### Exercise material
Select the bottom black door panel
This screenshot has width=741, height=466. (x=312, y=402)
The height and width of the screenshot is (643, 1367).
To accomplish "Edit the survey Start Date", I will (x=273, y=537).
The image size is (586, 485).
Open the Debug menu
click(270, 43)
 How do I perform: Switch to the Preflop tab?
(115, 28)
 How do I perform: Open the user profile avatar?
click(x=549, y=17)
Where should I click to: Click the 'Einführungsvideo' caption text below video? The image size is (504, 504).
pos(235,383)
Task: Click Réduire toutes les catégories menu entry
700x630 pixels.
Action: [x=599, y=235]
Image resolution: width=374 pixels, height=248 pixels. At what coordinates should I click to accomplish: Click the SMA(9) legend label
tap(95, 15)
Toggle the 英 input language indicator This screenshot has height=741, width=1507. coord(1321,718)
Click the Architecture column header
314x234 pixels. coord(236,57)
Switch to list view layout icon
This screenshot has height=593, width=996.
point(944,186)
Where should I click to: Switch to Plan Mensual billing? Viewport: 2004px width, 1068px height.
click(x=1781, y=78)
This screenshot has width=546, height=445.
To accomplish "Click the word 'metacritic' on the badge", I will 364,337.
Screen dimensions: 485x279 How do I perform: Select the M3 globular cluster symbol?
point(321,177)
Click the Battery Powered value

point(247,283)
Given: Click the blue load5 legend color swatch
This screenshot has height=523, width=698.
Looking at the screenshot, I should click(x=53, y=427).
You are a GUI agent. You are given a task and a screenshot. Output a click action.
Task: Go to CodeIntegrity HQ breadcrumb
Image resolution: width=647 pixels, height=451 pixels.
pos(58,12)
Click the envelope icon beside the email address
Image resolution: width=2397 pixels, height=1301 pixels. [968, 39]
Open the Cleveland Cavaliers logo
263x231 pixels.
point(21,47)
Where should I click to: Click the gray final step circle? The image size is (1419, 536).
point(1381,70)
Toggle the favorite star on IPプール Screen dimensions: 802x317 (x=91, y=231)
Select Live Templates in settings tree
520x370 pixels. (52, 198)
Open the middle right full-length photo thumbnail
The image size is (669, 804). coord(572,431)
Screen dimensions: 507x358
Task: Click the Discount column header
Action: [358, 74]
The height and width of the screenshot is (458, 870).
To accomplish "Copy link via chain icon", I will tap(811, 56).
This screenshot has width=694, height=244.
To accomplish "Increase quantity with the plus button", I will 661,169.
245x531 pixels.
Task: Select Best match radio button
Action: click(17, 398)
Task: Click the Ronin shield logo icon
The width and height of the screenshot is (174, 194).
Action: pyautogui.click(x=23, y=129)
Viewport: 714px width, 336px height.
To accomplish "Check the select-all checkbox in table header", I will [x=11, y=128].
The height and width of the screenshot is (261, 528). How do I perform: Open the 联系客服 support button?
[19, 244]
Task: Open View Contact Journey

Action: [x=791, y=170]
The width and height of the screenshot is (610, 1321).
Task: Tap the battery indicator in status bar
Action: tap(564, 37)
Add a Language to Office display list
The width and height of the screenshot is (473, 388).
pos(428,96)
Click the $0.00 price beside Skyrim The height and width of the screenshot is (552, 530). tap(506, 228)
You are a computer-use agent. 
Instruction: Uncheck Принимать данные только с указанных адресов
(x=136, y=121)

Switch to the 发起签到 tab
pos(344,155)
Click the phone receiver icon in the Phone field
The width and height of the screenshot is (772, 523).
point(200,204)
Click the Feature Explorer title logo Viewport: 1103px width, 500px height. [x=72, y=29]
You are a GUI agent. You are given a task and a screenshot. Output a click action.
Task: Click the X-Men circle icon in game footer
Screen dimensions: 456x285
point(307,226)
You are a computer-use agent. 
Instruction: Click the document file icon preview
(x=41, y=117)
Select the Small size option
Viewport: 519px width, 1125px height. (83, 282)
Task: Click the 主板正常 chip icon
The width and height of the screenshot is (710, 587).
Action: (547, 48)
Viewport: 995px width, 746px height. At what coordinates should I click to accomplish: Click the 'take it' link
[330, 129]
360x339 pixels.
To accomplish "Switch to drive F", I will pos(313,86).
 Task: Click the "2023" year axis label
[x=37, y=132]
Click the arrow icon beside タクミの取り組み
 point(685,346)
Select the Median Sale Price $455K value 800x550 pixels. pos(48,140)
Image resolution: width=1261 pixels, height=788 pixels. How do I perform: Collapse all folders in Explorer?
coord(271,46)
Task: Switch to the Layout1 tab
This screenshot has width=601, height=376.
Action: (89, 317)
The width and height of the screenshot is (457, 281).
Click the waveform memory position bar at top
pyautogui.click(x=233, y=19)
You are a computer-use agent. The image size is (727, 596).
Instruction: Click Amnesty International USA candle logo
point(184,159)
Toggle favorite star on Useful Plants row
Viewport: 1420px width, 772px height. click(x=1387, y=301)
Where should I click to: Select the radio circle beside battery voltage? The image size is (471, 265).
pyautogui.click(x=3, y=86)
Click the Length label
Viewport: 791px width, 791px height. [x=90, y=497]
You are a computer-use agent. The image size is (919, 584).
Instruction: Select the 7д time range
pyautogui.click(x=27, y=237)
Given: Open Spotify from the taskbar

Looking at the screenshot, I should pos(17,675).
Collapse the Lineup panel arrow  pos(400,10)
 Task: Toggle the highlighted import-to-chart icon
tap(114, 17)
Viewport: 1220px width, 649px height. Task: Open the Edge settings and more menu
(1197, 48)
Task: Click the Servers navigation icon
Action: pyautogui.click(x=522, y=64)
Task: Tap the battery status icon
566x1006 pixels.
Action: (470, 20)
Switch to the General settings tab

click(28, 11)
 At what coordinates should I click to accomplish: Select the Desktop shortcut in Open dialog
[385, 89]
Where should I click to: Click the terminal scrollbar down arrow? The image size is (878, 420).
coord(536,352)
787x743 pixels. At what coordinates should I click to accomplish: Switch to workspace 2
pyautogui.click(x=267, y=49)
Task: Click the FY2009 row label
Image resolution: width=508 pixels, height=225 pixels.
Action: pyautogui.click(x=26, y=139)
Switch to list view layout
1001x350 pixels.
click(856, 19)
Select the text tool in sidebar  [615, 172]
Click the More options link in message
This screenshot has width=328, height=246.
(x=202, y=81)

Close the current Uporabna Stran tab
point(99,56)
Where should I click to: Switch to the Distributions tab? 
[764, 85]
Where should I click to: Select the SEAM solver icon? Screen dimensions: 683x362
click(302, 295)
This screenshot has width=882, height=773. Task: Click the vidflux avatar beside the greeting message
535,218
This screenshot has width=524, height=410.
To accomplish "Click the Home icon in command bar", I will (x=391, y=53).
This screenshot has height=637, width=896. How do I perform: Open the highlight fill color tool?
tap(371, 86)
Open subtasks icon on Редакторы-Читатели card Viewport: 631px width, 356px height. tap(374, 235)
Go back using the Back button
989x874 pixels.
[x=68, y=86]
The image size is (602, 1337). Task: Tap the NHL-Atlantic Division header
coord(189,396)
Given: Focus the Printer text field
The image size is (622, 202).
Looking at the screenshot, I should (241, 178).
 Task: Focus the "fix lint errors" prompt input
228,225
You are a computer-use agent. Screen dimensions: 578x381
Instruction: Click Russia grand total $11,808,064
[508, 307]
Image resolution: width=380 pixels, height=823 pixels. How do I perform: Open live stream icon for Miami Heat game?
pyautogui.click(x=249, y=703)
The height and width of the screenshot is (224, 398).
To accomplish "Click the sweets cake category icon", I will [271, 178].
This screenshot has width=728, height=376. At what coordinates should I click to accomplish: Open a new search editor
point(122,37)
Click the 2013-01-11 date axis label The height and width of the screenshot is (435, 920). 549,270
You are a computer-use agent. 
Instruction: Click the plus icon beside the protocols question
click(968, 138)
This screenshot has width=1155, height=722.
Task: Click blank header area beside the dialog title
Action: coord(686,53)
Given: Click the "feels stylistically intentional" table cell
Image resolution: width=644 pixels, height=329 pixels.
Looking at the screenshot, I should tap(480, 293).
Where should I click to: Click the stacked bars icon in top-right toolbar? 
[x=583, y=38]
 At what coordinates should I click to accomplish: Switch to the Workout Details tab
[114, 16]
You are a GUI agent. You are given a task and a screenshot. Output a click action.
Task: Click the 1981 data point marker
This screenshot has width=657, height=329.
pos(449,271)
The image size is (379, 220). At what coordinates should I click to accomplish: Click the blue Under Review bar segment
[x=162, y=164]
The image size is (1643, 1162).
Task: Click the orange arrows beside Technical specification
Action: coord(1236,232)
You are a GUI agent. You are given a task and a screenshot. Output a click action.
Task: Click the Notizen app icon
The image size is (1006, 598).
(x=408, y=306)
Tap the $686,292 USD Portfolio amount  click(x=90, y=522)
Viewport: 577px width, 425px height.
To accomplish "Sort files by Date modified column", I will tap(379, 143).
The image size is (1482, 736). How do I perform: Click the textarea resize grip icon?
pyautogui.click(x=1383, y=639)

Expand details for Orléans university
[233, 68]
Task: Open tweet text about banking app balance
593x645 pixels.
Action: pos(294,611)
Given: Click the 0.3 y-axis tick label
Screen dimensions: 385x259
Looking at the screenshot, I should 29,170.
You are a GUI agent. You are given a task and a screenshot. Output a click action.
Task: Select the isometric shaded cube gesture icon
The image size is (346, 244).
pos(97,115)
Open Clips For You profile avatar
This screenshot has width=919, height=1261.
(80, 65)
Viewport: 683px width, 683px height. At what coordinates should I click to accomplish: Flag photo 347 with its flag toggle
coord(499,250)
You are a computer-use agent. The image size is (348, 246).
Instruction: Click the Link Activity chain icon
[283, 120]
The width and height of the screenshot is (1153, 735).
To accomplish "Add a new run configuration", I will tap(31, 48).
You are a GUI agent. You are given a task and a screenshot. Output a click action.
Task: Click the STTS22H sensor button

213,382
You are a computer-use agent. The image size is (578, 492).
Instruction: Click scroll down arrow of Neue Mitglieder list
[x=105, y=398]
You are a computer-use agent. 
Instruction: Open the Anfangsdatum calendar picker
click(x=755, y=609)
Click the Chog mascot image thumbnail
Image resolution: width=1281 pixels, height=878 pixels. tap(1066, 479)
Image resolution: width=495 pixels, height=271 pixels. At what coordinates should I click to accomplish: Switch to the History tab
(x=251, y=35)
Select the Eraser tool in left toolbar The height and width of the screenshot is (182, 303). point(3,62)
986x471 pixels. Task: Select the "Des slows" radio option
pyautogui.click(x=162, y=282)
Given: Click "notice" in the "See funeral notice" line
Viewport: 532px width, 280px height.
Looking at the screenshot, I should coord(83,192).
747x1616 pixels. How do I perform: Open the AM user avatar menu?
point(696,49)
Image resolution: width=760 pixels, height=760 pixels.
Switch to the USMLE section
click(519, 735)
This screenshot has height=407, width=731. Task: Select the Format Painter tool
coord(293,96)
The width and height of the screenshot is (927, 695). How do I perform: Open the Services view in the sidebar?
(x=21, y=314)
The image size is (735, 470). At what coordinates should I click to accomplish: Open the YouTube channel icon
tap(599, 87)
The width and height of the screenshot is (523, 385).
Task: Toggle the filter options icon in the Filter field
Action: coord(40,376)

### Task goal
Return, without any change, the lines from the one holding "The image size is (735, 470)." through the end of the listing, and only those.

### Answer section
The image size is (735, 470). At what coordinates should I click to accomplish: Open the YouTube channel icon
tap(599, 87)
The width and height of the screenshot is (523, 385).
Task: Toggle the filter options icon in the Filter field
Action: coord(40,376)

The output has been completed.